#### THE TASK
Copy all of the items below word for word, leaving nothing out.

#### RECORDS TO USE
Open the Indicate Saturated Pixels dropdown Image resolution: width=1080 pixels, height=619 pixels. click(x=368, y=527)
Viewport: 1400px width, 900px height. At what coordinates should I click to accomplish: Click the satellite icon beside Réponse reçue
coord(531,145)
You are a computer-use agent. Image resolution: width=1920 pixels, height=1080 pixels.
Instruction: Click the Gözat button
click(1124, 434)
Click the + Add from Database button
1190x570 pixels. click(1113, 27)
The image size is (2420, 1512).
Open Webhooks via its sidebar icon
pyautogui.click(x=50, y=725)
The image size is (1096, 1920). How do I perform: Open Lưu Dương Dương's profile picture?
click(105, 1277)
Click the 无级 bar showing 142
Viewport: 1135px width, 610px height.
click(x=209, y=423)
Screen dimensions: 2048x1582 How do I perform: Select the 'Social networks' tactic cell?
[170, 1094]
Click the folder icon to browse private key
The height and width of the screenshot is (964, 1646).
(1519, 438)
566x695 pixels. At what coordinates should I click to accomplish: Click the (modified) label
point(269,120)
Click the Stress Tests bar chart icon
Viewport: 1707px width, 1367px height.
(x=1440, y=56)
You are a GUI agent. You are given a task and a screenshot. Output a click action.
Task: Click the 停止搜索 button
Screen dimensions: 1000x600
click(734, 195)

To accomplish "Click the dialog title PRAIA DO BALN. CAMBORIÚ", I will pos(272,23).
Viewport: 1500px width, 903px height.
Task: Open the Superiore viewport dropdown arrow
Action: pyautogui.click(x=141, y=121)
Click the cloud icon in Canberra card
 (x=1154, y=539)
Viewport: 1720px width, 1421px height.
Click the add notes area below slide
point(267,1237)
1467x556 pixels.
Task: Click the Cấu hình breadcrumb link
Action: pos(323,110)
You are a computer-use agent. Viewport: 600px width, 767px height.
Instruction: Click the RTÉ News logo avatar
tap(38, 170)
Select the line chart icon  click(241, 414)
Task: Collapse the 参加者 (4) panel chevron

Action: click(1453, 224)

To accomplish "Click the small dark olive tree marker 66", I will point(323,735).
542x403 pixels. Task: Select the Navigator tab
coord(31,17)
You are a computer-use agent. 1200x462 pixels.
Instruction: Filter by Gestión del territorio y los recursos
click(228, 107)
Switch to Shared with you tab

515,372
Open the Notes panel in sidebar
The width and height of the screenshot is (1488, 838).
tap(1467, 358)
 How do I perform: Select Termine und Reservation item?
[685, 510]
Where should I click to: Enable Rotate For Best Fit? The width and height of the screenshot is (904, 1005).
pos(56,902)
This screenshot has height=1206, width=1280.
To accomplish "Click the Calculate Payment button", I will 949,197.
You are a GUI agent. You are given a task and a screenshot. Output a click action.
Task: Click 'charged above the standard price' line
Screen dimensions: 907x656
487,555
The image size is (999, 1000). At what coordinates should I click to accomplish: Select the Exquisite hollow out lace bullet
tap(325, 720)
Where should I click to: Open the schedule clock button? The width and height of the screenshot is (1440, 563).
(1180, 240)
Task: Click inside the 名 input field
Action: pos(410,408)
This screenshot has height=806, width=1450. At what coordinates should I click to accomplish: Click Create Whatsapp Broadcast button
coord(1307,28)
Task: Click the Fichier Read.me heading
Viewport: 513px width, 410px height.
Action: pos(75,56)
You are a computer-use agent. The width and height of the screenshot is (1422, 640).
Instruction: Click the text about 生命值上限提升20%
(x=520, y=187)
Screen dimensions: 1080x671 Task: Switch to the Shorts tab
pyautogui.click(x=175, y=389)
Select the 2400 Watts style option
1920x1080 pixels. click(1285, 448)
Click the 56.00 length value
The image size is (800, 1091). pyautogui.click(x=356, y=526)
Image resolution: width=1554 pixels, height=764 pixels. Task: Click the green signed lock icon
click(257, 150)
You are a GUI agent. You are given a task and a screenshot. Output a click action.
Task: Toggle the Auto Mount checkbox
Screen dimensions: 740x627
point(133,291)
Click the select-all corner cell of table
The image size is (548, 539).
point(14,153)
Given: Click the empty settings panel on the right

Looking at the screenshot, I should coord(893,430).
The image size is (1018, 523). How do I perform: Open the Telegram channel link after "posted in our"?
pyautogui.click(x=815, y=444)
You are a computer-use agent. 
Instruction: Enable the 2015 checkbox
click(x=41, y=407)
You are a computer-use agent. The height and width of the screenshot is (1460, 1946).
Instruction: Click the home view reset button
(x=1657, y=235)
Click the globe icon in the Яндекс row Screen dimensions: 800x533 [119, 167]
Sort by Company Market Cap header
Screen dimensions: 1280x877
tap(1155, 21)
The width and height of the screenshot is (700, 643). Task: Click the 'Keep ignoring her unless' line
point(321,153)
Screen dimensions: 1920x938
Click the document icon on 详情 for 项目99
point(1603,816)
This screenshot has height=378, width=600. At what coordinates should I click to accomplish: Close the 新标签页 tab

#### RIGHT ANSWER
Open the Indicate Saturated Pixels dropdown Image resolution: width=1080 pixels, height=619 pixels. click(x=368, y=527)
Viewport: 1400px width, 900px height. At what coordinates should I click to accomplish: Click the satellite icon beside Réponse reçue
coord(531,145)
You are a computer-use agent. Image resolution: width=1920 pixels, height=1080 pixels.
Instruction: Click the Gözat button
click(1124, 434)
Click the + Add from Database button
1190x570 pixels. click(1113, 27)
The image size is (2420, 1512).
Open Webhooks via its sidebar icon
pyautogui.click(x=50, y=725)
The image size is (1096, 1920). How do I perform: Open Lưu Dương Dương's profile picture?
click(105, 1277)
Click the 无级 bar showing 142
Viewport: 1135px width, 610px height.
click(x=209, y=423)
Screen dimensions: 2048x1582 How do I perform: Select the 'Social networks' tactic cell?
[170, 1094]
Click the folder icon to browse private key
The height and width of the screenshot is (964, 1646).
(1519, 438)
566x695 pixels. At what coordinates should I click to accomplish: Click the (modified) label
point(269,120)
Click the Stress Tests bar chart icon
Viewport: 1707px width, 1367px height.
(x=1440, y=56)
You are a GUI agent. You are given a task and a screenshot. Output a click action.
Task: Click the 停止搜索 button
Screen dimensions: 1000x600
click(734, 195)

To accomplish "Click the dialog title PRAIA DO BALN. CAMBORIÚ", I will pos(272,23).
Viewport: 1500px width, 903px height.
Task: Open the Superiore viewport dropdown arrow
Action: pyautogui.click(x=141, y=121)
Click the cloud icon in Canberra card
 (x=1154, y=539)
Viewport: 1720px width, 1421px height.
Click the add notes area below slide
point(267,1237)
1467x556 pixels.
Task: Click the Cấu hình breadcrumb link
Action: pos(323,110)
You are a computer-use agent. Viewport: 600px width, 767px height.
Instruction: Click the RTÉ News logo avatar
tap(38, 170)
Select the line chart icon  click(241, 414)
Task: Collapse the 参加者 (4) panel chevron

Action: click(1453, 224)

To accomplish "Click the small dark olive tree marker 66", I will point(323,735).
542x403 pixels. Task: Select the Navigator tab
coord(31,17)
You are a computer-use agent. 1200x462 pixels.
Instruction: Filter by Gestión del territorio y los recursos
click(228, 107)
Switch to Shared with you tab

515,372
Open the Notes panel in sidebar
The width and height of the screenshot is (1488, 838).
tap(1467, 358)
 How do I perform: Select Termine und Reservation item?
[685, 510]
Where should I click to: Enable Rotate For Best Fit? The width and height of the screenshot is (904, 1005).
pos(56,902)
This screenshot has height=1206, width=1280.
To accomplish "Click the Calculate Payment button", I will 949,197.
You are a GUI agent. You are given a task and a screenshot. Output a click action.
Task: Click 'charged above the standard price' line
Screen dimensions: 907x656
487,555
The image size is (999, 1000). At what coordinates should I click to accomplish: Select the Exquisite hollow out lace bullet
tap(325, 720)
Where should I click to: Open the schedule clock button? The width and height of the screenshot is (1440, 563).
(1180, 240)
Task: Click inside the 名 input field
Action: pos(410,408)
This screenshot has height=806, width=1450. At what coordinates should I click to accomplish: Click Create Whatsapp Broadcast button
coord(1307,28)
Task: Click the Fichier Read.me heading
Viewport: 513px width, 410px height.
Action: pos(75,56)
You are a computer-use agent. The width and height of the screenshot is (1422, 640).
Instruction: Click the text about 生命值上限提升20%
(x=520, y=187)
Screen dimensions: 1080x671 Task: Switch to the Shorts tab
pyautogui.click(x=175, y=389)
Select the 2400 Watts style option
1920x1080 pixels. click(1285, 448)
Click the 56.00 length value
The image size is (800, 1091). pyautogui.click(x=356, y=526)
Image resolution: width=1554 pixels, height=764 pixels. Task: Click the green signed lock icon
click(257, 150)
You are a GUI agent. You are given a task and a screenshot. Output a click action.
Task: Toggle the Auto Mount checkbox
Screen dimensions: 740x627
point(133,291)
Click the select-all corner cell of table
The image size is (548, 539).
point(14,153)
Given: Click the empty settings panel on the right

Looking at the screenshot, I should coord(893,430).
The image size is (1018, 523). How do I perform: Open the Telegram channel link after "posted in our"?
pyautogui.click(x=815, y=444)
You are a computer-use agent. 
Instruction: Enable the 2015 checkbox
click(x=41, y=407)
You are a computer-use agent. The height and width of the screenshot is (1460, 1946).
Instruction: Click the home view reset button
(x=1657, y=235)
Click the globe icon in the Яндекс row Screen dimensions: 800x533 [119, 167]
Sort by Company Market Cap header
Screen dimensions: 1280x877
tap(1155, 21)
The width and height of the screenshot is (700, 643). Task: Click the 'Keep ignoring her unless' line
point(321,153)
Screen dimensions: 1920x938
Click the document icon on 详情 for 项目99
point(1603,816)
This screenshot has height=378, width=600. At what coordinates should I click to accomplish: Close the 新标签页 tab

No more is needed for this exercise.